= Greater Houston Partnership =

Greater Houston Partnership logo

The Greater Houston Partnership (GHP) is the largest chamber of commerce in the Houston area. The Partnership is an economic development organization for the Greater Houston area. The Partnership was formed in 1989 in a merger of the Greater Houston Chamber of Commerce, the Houston Economic Development Council and the Houston World Trade Association.

==History==
The Partnership's roots extend to the original Houston Chamber of Commerce's creation in 1840.

In 1992, the Partnership founded The Center for Houston's Future as a non-profit research organization. The Center for Houston's Future became an independent affiliate of the Greater Houston Partnership in 2000.

In 2019, the Greater Houston Partnership called for the Texas Education Agency to assign a board of managers to run HISD. The Houston Independent School District takeover began in 2023.

The Partnership’s current Chair is Armando Perez, Executive Vice President, H-E-B Houston.
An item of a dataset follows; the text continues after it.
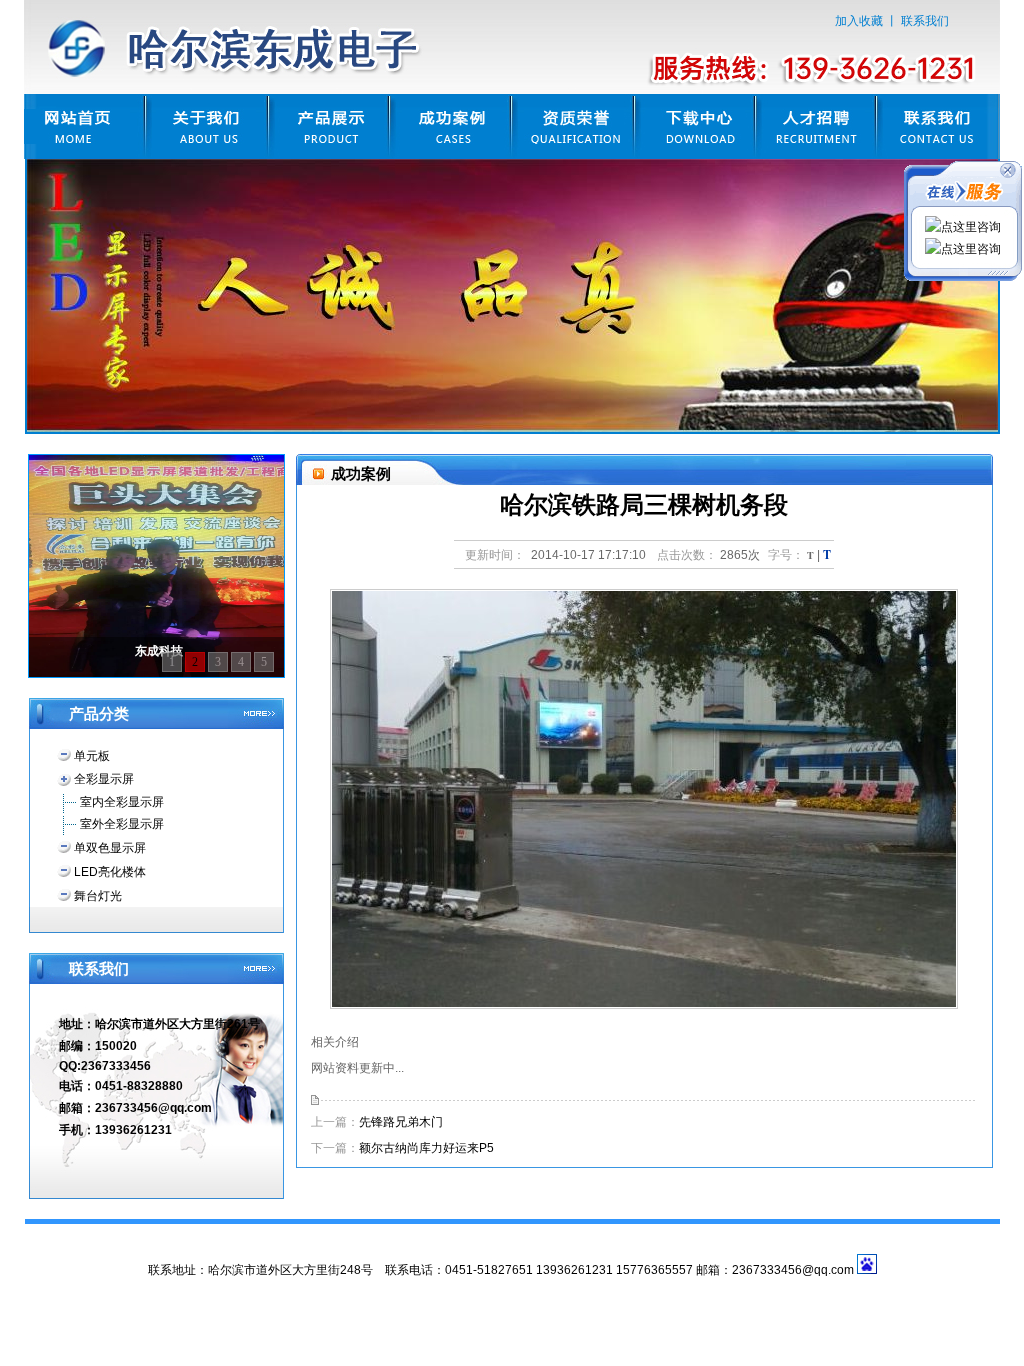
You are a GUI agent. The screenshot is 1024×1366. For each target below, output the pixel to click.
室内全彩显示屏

The Partnership’s current President and CEO is Steve Kean, former President of Kinder Morgan.

== Criticism ==
In 2014, the Houston Chronicle criticized Greater Houston Partnership for refusing to comply with an open records request. To avoid disclosing the information requested, GHP chose to instead cancel contracts with the county government, drawing criticism from elected officials such as Harris County Precinct 3 Commissioner Steve Radack.